Re: [PATCH] ubi: check kthread_should_stop() after the setting of task state

From: Zhihao Cheng
Date: Tue Aug 04 2020 - 22:23:32 EST


在 2020/8/5 5:56, Richard Weinberger 写道:
On Tue, Aug 4, 2020 at 4:58 AM Zhihao Cheng <chengzhihao1@xxxxxxxxxx> wrote:
Oh, you're thinking about influence by schedule(), I get it. But I think
it still works. Because the ubi_thread is still on runqueue, it will be
scheduled to execute later anyway.
It will not get woken. This is the problem.

op state of
ubi_thread on runqueue
set_current_state(TASK_INTERRUPTIBLE) TASK_INTERRUPTIBLE Yes
if (kthread_should_stop()) // not satisfy
TASK_INTERRUPTIBLE Yes
kthread_stop:
wake_up_process
ttwu_queue
ttwu_do_activate
ttwu_do_wakeup TASK_RUNNING Yes
schedule
__schedule(false)

// prev->state is TASK_RUNNING, so we cannot move it from runqueue by
deactivate_task(). So just pick next task to execute, ubi_thread is
still on runqueue and will be scheduled to execute later.
It will be in state TASK_RUNNING only if your check is reached.

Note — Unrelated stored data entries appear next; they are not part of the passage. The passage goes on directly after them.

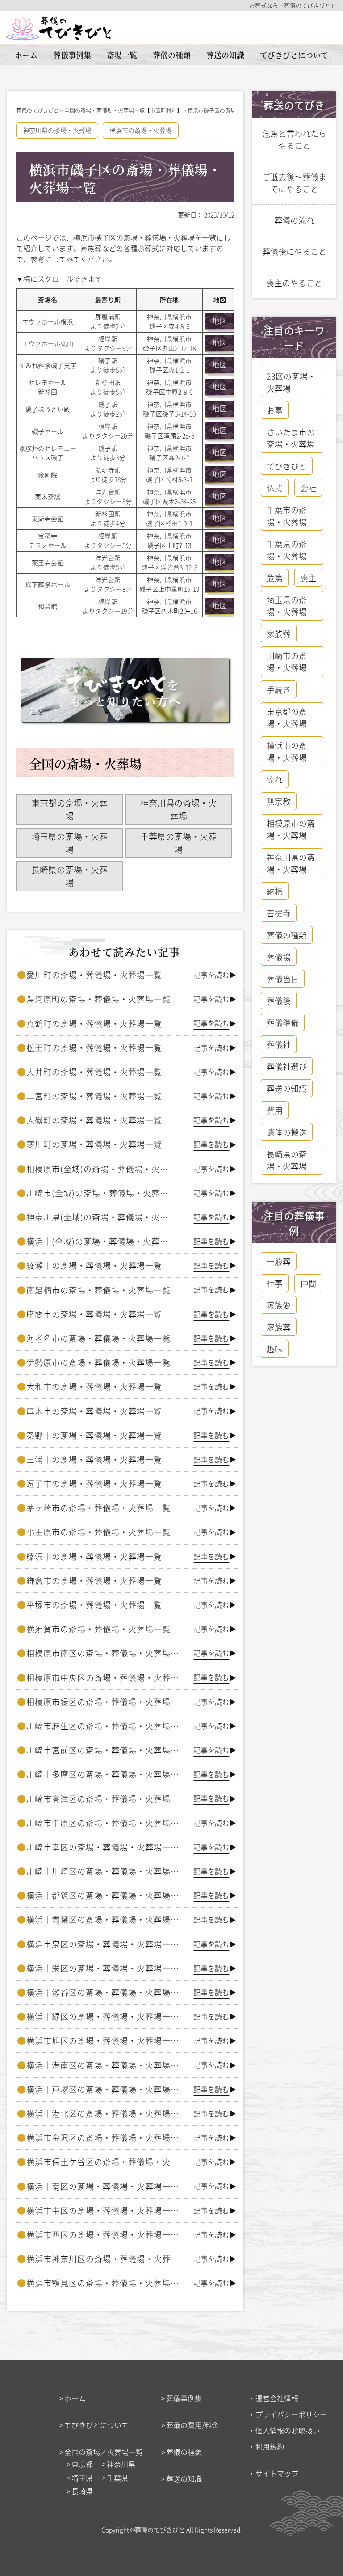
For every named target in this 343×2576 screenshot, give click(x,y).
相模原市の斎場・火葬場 (291, 829)
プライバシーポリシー (291, 2414)
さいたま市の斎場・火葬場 (291, 438)
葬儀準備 (283, 1022)
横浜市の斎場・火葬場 (140, 130)
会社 (308, 488)
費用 (275, 1110)
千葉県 (117, 2477)
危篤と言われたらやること (294, 139)
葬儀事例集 (72, 54)
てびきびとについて (294, 54)
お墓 (275, 410)
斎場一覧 (122, 54)
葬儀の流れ (294, 220)
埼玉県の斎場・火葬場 (69, 843)
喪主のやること (294, 282)
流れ (275, 779)
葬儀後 (279, 1000)
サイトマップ (276, 2473)
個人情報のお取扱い (287, 2430)
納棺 (275, 891)
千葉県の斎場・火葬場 (178, 843)
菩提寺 (279, 913)
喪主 (308, 577)
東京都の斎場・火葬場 (69, 809)
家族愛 (279, 1305)
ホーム (26, 54)
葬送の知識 (225, 54)
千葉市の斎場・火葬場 (287, 516)
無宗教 (279, 801)
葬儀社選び (287, 1066)
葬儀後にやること (294, 251)
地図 (219, 320)
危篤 (275, 577)
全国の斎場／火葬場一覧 (103, 2451)
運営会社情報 (276, 2398)
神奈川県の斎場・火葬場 (57, 130)
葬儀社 (279, 1044)
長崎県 (82, 2491)
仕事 (275, 1283)
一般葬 (279, 1261)
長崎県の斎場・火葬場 (69, 876)
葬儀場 (279, 957)
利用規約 (269, 2446)
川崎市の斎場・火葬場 (287, 661)
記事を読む (211, 974)
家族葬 (279, 633)
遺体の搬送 (287, 1132)
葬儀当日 (283, 978)
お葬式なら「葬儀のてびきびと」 (292, 5)
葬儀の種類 (172, 54)
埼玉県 (82, 2477)
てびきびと (287, 466)
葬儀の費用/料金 (192, 2425)
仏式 (275, 488)
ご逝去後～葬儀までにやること (294, 182)
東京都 (82, 2463)
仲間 (308, 1283)
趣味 (275, 1349)
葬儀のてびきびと (160, 2529)
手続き (279, 689)
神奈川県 (121, 2463)
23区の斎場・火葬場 (291, 382)
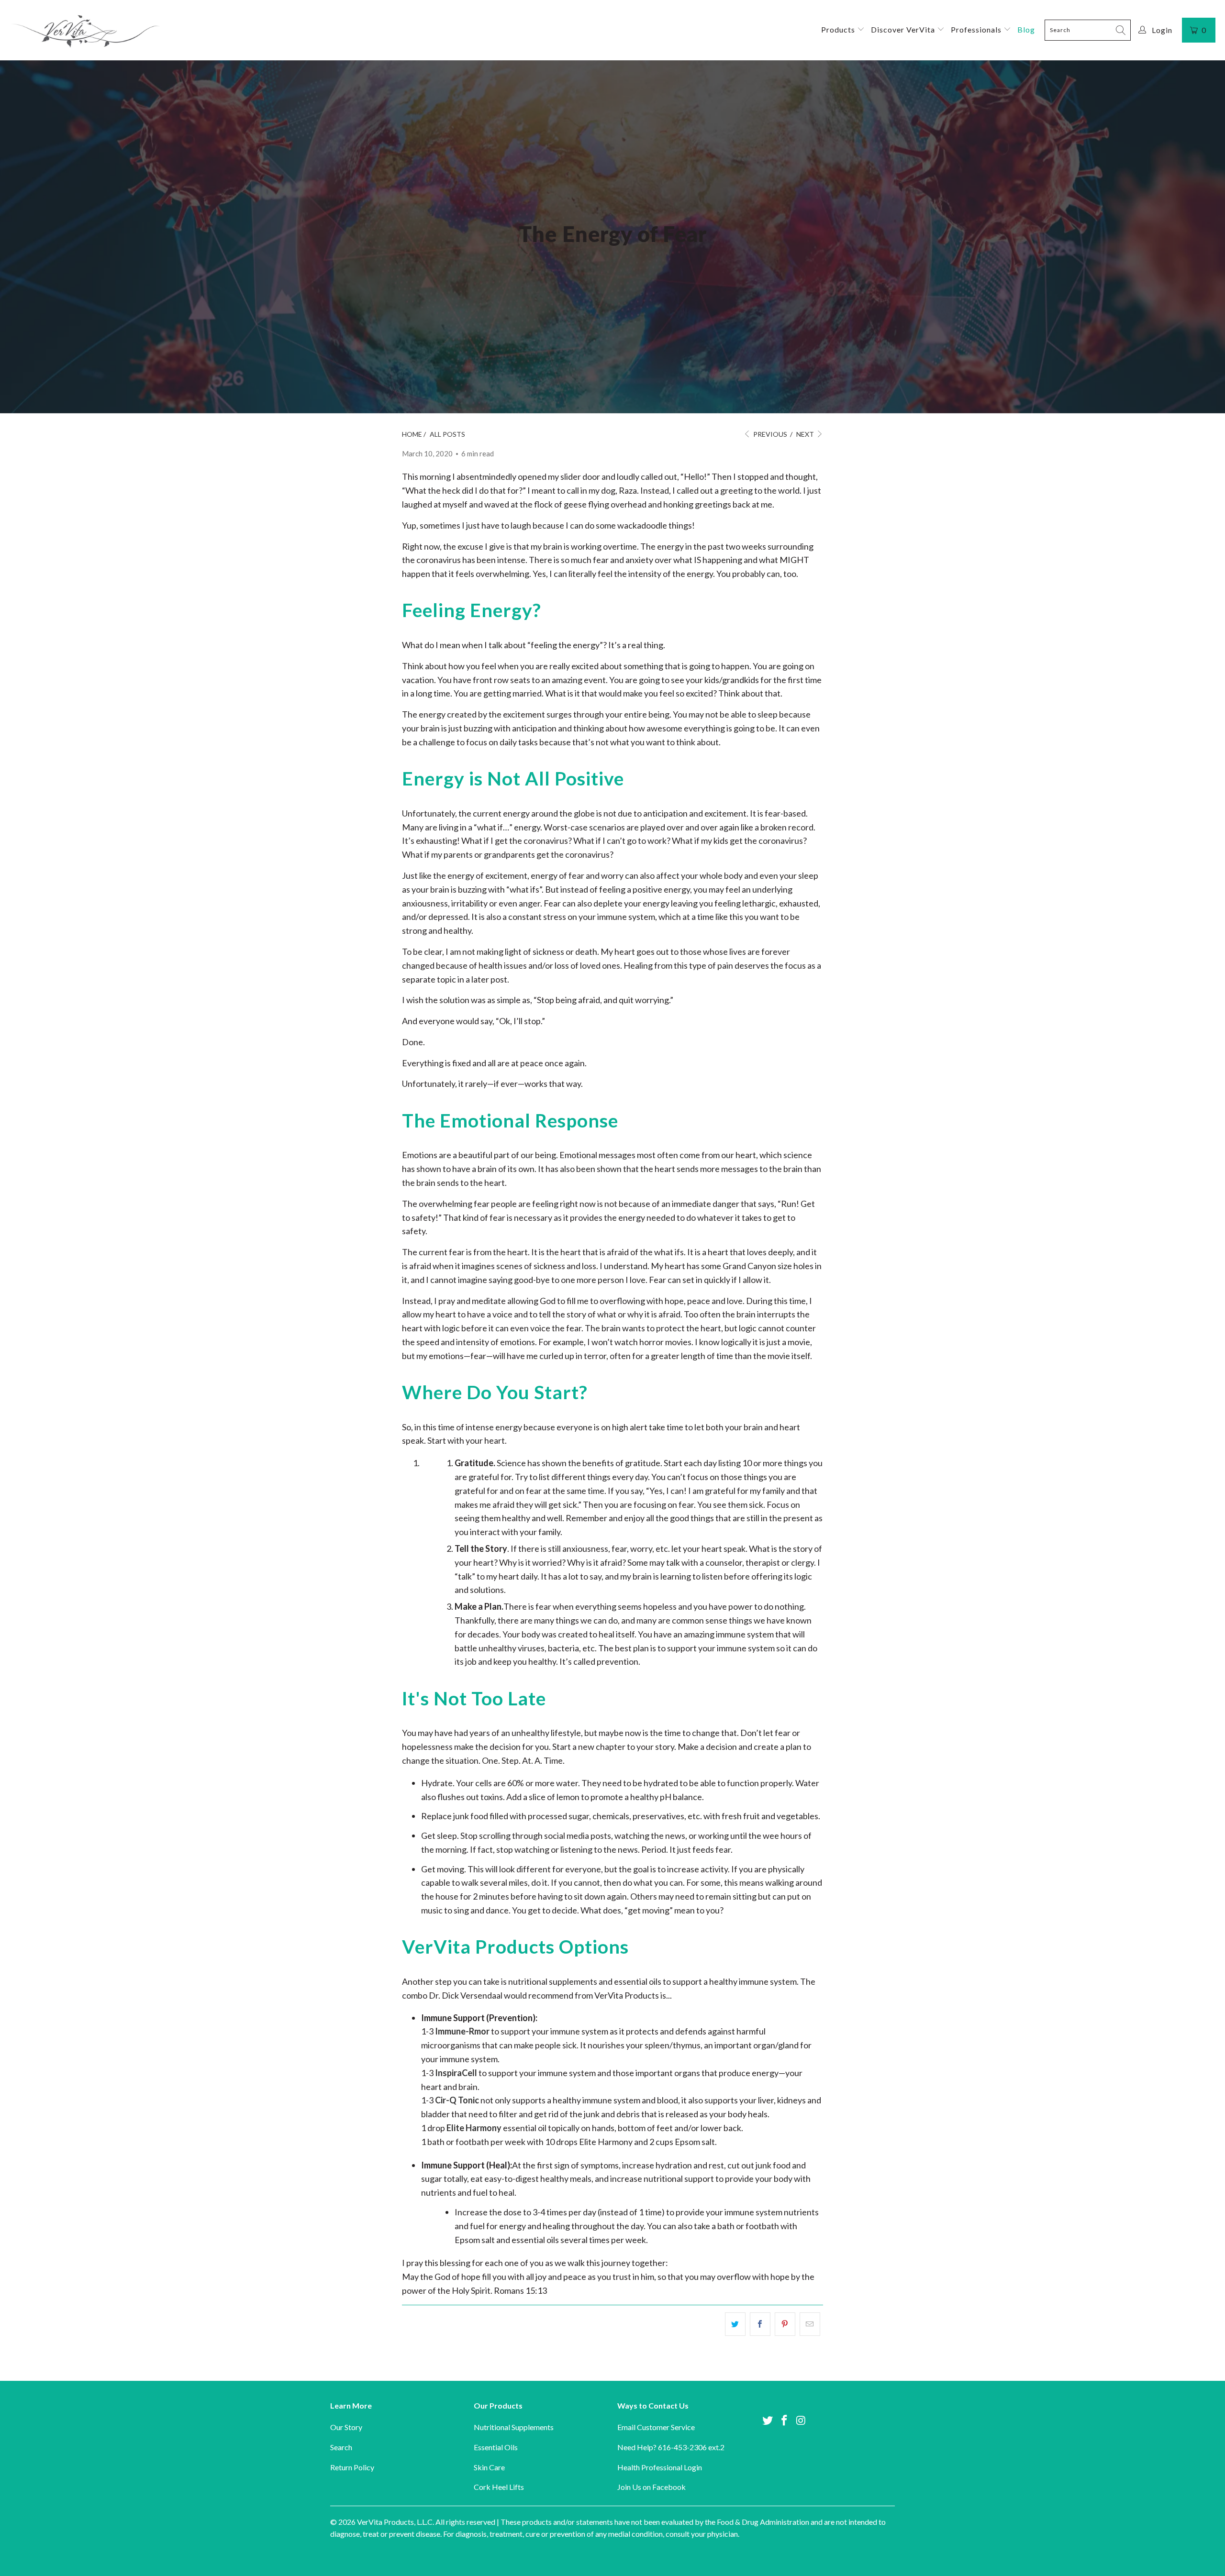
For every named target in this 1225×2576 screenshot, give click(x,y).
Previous (769, 434)
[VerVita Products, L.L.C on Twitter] (768, 2421)
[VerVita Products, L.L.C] (85, 30)
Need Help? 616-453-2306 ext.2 (670, 2447)
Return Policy (352, 2467)
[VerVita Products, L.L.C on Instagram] (801, 2421)
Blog (1026, 29)
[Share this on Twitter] (735, 2324)
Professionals (977, 29)
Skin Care (489, 2467)
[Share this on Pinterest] (785, 2324)
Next (805, 434)
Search (341, 2447)
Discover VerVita (904, 29)
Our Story (346, 2427)
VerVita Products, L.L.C (395, 2521)
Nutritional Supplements (514, 2427)
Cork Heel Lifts (499, 2486)
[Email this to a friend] (810, 2324)
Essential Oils (496, 2447)
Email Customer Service (656, 2427)
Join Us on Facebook (651, 2486)
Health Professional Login (659, 2467)
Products (839, 29)
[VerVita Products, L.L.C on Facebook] (785, 2421)
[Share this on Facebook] (760, 2324)
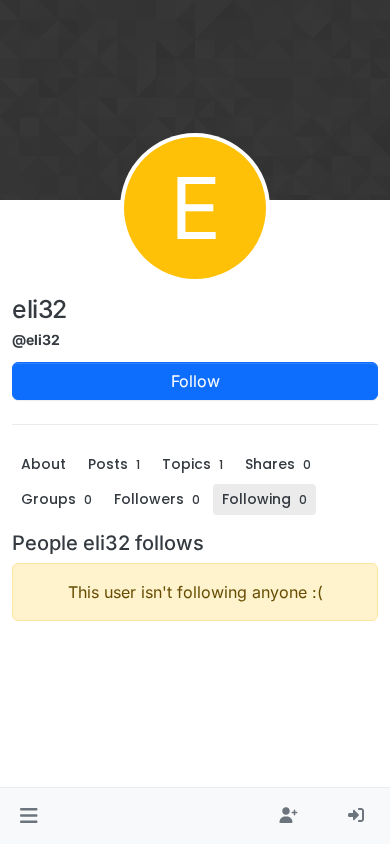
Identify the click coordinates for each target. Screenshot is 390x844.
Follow (195, 381)
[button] (28, 816)
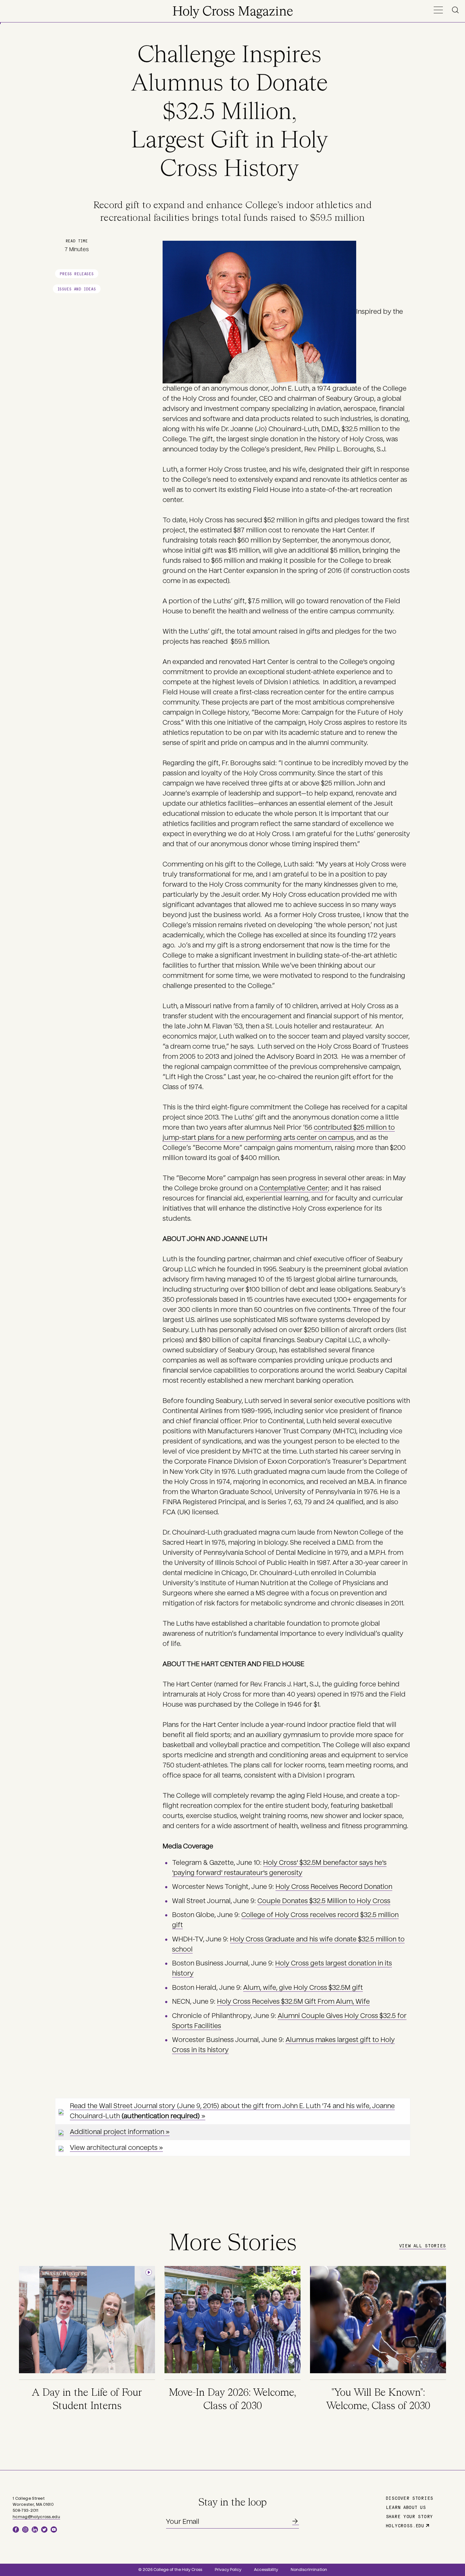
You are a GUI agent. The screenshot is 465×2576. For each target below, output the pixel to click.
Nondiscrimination (309, 2569)
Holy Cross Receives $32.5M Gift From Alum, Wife (293, 2001)
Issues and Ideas (77, 288)
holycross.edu (405, 2525)
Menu (438, 10)
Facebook (16, 2529)
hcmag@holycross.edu (36, 2517)
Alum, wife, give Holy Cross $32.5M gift (303, 1987)
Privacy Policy (228, 2569)
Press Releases (77, 273)
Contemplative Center (293, 1188)
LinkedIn (35, 2529)
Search (456, 10)
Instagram (25, 2529)
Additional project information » (120, 2132)
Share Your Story (409, 2516)
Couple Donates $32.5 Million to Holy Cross (323, 1901)
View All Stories (422, 2245)
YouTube (54, 2529)
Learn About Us (406, 2507)
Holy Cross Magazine (232, 12)
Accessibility (266, 2569)
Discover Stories (409, 2498)
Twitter (44, 2529)
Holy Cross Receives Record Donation (334, 1886)
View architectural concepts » (116, 2147)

If kthread_stop() is called *before* your code:
+ if (kthread_should_stop()) {
+ set_current_state(TASK_RUNNING);
+ break;
+ }

...everything is fine.
But there is still a race window between your if
(kthread_should_stop()) and schedule() in the next line.
So if kthread_stop() is called right *after* the if and *before*
schedule(), the task state is still TASK_INTERRUPTIBLE
--> schedule() will not return unless the task is explicitly woken,
which does not happen.
Er, I can't get the point. I can list two possible situations, did I miss other situations?

P1:ubi_thread
  set_current_state(TASK_INTERRUPTIBLE)
  if (kthread_should_stop()) {
    set_current_state(TASK_RUNNING)
    break
  }
  schedule()                            -> don't *remove* task from runqueue if *TASK_RUNNING*, removing operation is protected by rq_lock

P2:kthread_stop
  set_bit(KTHREAD_SHOULD_STOP, &kthread->flags)
  wake_up_process(k)             -> enqueue task & set *TASK_RUNNING*, these two operations are protected by rq_lock
  wait_for_completion(&kthread->exited)


Situation 1:
P1_set_current_state               on-rq, TASK_RUNNING -> TASK_INTERRUPTIBLE
P1_kthread_should_stop        on-rq, TASK_INTERRUPTIBLE
P2_set_bit                               on-rq, TASK_INTERRUPTIBLE , KTHREAD_SHOULD_STOP
P2_wake_up_process             on-rq, TASK_INTERRUPTIBLE -> TASK_RUNNING , KTHREAD_SHOULD_STOP
P1_schedule                           on-rq, TASK_RUNNING , KTHREAD_SHOULD_STOP
P2_wait_for_completion        // wait for P1 exit

Situation 2:
P1_set_current_state             on-rq, TASK_RUNNING -> TASK_INTERRUPTIBLE
P1_kthread_should_stop       on-rq, TASK_INTERRUPTIBLE
P2_set_bit                             on-rq, TASK_INTERRUPTIBLE , KTHREAD_SHOULD_STOP
P1_schedule                          off-rq, TASK_INTERRUPTIBLE , KTHREAD_SHOULD_STOP
P2_wake_up_process             on-rq, TASK_INTERRUPTIBLE -> TASK_RUNNING , KTHREAD_SHOULD_STOP
P2_wait_for_completion       // wait for P1 exit
Before your patch, the race window was much larger, I fully agree, but
your patch does not cure the problem
it just makes it harder to hit.

And using mdelay() to verify such a thing is also tricky because
mdelay() will influence the task state.